The aforementioned case stemmed from a dispute over the mining and
exploration of certain areas in Palawan. The respondent Redmont
Consolidated Mines, Inc. (Redmont henceforth) questioned the nationality of the
three petitioner corporations (Narra Nickel, Tesoro, and McArthur) which are prior
applicants for Mineral Production and Sharing Agreements (MPSA) on the
same area. Redmont alleged that these three corporations are not qualified
as they do not meet the “at least 60% owned by Filipinos” requirement
under the cited provision of the Constitution. It further argued that at least
60% of the capital stock of Narra Nickel, Tesoro and MacArthur are owned
and controlled by MBMI Resources, Inc. (MBMI henceforth), which is a 100%
Canadian corporation.
The Supreme Court ruled on the dispute by giving an answer to the
question, “When should the Grandfather Rule be applied?” It then provided that it
should be applied only when:
the corporation’s Filipino equity falls below the constitutional threshold of 60
percent or;
there exists a “doubt” as to the Filipino to Foreign equity.

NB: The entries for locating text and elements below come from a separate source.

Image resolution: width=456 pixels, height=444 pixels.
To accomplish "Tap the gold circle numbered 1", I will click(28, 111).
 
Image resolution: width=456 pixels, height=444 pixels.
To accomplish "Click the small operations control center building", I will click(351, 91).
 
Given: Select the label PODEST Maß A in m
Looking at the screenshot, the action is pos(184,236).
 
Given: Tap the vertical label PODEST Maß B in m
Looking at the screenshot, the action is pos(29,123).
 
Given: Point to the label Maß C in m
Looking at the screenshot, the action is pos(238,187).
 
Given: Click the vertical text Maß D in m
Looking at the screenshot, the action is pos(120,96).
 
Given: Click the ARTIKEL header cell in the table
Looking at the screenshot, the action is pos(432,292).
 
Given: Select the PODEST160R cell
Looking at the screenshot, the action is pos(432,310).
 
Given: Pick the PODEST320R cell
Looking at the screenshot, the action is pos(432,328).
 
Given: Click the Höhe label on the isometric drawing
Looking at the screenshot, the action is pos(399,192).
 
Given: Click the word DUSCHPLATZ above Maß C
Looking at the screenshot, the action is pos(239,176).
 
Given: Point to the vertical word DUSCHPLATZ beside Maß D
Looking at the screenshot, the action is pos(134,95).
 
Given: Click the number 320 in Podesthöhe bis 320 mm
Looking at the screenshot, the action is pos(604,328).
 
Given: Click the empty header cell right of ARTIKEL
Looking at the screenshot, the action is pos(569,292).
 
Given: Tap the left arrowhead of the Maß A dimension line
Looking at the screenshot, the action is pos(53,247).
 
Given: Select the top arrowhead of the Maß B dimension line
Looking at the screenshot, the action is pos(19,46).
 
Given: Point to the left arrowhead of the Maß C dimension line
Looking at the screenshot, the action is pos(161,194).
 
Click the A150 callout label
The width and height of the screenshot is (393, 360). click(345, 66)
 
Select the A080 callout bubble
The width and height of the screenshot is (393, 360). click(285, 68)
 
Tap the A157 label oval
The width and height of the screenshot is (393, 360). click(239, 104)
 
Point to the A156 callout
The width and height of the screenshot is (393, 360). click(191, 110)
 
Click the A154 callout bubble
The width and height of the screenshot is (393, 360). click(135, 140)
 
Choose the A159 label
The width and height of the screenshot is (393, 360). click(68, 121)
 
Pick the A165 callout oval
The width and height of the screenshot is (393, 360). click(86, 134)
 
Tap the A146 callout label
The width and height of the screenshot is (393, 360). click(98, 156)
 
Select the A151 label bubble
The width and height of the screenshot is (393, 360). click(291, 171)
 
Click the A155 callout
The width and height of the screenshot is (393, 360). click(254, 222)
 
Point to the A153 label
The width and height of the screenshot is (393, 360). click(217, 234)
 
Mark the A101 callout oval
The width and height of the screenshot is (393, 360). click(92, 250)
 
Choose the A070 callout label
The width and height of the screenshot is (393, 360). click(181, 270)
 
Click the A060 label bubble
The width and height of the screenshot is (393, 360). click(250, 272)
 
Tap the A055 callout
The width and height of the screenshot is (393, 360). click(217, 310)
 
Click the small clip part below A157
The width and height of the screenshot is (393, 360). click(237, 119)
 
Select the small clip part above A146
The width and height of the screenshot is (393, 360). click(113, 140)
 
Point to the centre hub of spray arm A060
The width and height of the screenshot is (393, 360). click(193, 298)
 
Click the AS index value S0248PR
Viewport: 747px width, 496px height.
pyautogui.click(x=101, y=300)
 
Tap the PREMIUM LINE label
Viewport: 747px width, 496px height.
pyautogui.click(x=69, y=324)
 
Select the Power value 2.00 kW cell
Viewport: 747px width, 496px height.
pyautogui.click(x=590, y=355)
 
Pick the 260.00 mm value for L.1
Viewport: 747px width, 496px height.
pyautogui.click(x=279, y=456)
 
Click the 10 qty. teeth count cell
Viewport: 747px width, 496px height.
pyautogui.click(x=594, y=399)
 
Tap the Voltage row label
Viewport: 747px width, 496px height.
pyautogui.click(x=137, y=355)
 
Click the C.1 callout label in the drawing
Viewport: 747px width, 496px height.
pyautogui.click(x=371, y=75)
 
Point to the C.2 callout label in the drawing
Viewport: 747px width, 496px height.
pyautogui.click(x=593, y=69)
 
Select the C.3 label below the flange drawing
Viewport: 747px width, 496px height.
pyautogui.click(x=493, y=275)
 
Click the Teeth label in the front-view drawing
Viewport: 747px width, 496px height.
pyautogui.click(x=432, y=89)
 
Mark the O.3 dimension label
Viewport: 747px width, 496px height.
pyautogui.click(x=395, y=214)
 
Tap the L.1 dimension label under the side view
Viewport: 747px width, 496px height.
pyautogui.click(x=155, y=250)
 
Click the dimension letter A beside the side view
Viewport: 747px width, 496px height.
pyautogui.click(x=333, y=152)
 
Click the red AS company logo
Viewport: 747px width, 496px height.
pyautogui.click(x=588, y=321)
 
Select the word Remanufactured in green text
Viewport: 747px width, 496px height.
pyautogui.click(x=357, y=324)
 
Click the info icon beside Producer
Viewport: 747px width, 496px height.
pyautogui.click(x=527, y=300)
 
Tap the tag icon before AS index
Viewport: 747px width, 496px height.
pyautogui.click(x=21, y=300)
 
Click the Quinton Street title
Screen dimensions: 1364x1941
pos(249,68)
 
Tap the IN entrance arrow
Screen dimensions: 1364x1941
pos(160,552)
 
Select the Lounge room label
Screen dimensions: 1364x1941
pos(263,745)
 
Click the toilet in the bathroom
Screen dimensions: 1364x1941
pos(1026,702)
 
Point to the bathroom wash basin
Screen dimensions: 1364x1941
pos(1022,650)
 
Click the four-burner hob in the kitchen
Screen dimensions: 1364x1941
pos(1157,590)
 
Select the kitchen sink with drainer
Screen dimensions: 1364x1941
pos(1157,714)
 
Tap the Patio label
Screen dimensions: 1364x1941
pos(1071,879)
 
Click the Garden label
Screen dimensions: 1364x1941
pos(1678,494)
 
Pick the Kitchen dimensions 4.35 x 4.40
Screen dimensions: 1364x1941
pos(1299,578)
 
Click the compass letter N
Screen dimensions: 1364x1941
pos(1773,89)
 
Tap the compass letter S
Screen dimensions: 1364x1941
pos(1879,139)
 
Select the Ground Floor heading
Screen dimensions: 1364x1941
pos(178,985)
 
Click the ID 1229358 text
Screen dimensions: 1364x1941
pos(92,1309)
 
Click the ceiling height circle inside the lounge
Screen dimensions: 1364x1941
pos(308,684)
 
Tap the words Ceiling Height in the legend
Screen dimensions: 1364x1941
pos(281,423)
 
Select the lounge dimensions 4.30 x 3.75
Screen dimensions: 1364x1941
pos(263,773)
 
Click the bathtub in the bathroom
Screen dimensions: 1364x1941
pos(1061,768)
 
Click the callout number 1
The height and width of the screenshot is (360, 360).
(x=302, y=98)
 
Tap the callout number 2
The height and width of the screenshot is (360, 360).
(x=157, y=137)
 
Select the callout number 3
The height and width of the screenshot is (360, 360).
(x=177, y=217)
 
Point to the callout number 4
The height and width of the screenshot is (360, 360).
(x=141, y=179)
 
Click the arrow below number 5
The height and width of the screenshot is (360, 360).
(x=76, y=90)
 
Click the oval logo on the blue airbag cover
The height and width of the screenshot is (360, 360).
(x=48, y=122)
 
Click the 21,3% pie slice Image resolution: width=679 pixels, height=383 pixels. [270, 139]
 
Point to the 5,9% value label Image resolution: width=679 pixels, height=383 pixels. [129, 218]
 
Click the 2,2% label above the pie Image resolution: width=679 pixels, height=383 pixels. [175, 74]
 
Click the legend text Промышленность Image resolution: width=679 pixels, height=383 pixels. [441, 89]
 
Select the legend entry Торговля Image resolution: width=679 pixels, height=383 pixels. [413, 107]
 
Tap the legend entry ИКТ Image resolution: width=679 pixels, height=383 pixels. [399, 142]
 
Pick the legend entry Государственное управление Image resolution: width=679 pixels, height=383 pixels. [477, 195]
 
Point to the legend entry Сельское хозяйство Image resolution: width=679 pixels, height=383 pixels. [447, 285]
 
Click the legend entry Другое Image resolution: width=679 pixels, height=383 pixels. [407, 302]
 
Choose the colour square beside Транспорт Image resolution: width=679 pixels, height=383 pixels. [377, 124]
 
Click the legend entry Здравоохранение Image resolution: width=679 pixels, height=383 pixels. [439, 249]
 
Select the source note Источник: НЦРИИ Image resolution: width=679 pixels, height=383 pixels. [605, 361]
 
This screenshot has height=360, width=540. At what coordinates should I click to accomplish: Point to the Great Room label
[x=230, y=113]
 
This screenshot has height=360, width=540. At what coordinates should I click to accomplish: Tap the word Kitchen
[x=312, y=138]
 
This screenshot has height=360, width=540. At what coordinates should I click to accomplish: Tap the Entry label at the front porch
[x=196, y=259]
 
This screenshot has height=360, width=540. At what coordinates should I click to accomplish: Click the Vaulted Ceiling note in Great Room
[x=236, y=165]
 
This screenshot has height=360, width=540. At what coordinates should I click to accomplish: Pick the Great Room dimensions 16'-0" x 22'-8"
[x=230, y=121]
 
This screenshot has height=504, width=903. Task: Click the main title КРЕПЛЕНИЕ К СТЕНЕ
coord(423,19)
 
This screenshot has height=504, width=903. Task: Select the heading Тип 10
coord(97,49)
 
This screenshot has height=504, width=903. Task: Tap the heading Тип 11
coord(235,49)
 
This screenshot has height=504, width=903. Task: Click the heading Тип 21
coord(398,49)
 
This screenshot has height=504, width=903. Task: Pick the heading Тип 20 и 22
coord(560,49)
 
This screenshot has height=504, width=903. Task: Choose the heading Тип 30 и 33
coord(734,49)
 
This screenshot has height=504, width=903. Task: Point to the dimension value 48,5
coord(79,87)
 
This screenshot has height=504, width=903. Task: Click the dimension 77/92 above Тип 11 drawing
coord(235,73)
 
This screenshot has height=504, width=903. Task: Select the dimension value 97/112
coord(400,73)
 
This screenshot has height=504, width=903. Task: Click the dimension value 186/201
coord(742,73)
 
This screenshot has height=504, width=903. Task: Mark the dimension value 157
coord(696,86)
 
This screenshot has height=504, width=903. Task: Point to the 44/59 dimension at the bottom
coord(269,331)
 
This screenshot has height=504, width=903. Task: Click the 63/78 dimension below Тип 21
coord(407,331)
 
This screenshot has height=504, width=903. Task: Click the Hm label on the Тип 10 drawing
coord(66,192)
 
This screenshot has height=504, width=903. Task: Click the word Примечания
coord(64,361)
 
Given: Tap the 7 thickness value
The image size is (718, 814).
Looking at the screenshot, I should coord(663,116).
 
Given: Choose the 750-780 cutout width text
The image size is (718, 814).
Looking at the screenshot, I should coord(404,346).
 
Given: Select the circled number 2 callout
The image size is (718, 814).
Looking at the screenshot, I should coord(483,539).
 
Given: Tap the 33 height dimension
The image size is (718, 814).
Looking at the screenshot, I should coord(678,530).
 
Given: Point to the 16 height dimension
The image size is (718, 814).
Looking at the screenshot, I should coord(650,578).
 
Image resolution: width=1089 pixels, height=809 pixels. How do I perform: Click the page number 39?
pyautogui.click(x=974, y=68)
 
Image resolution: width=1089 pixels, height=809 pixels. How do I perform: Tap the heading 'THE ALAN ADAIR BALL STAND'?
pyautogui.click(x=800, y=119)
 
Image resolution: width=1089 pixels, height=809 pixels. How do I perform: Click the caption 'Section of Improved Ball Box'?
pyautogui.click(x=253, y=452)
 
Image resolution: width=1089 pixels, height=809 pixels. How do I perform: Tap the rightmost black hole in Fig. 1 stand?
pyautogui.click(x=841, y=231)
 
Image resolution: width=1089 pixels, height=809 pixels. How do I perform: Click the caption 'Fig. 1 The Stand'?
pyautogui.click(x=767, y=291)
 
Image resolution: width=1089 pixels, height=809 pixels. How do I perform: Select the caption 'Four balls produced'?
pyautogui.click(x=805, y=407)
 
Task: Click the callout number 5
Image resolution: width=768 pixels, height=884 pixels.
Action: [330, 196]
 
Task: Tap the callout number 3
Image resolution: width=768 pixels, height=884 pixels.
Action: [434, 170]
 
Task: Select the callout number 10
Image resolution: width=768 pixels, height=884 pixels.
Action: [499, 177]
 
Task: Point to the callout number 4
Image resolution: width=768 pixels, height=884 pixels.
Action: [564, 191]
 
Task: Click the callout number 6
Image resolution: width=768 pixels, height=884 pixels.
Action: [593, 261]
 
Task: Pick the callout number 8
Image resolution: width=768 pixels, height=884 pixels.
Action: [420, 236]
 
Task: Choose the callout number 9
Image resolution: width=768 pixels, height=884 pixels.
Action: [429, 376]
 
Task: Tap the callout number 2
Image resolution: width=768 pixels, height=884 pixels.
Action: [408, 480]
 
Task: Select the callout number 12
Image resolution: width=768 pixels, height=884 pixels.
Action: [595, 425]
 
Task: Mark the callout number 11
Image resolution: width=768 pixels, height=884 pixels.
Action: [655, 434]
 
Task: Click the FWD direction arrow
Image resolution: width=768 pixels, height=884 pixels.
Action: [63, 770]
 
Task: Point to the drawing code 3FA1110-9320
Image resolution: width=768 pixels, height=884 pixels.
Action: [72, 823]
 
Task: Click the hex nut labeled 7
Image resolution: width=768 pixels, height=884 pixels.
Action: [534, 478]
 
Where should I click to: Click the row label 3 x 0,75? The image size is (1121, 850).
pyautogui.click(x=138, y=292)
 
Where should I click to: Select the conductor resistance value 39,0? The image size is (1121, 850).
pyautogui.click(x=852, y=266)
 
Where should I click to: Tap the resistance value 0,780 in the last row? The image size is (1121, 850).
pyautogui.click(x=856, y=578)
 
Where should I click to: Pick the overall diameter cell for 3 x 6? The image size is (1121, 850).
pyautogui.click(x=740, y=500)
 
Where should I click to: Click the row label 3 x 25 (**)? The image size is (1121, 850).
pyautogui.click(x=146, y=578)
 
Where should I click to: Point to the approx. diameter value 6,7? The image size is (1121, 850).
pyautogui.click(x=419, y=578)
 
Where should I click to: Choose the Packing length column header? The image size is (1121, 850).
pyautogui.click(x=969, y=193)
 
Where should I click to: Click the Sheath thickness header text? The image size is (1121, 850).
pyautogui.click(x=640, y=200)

How would we know that a corporation’s Filipino equity falls bellow the
threshold of 60 percent or that there exists a “doubt” as to the Filipino to
Foreign equity? We must first apply the third test which is the Control Test.
As mentioned, Control Test is determined by the nationality of the
controlling stockholders. When after applying the Control Test and there
exists a “doubt” as to the Filipino – Foreign equity, meaning, even when the
equity does not fall below the threshold but reasonable grounds to doubt the
true ownership exists, Grandfather Rule butts in. Grandfather Rule
determines the actual Filipino ownership and control in a corporation by
tracing both the direct and indirect shareholdings in the corporation. In
essence, Grandfather Rule supplements the Control Test.